[Given records — start]

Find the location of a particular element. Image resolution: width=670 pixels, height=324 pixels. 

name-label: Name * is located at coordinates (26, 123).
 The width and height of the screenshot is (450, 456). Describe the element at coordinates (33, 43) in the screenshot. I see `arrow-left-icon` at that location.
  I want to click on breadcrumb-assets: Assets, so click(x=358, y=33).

[Given records — finish]
[Given records — start]

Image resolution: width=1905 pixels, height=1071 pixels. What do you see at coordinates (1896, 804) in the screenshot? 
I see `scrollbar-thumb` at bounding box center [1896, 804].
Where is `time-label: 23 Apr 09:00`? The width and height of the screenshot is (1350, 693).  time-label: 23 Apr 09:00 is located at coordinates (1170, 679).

[Given records — finish]

Task to complete -
Show each line of the material above that contains the word "height". Case counts.

Exercise response -
Find the location of a particular element. Image resolution: width=670 pixels, height=324 pixels. 
 The width and height of the screenshot is (450, 456). Describe the element at coordinates (33, 43) in the screenshot. I see `arrow-left-icon` at that location.
Image resolution: width=1905 pixels, height=1071 pixels. What do you see at coordinates (1896, 804) in the screenshot? 
Where is `time-label: 23 Apr 09:00`? The width and height of the screenshot is (1350, 693).  time-label: 23 Apr 09:00 is located at coordinates (1170, 679).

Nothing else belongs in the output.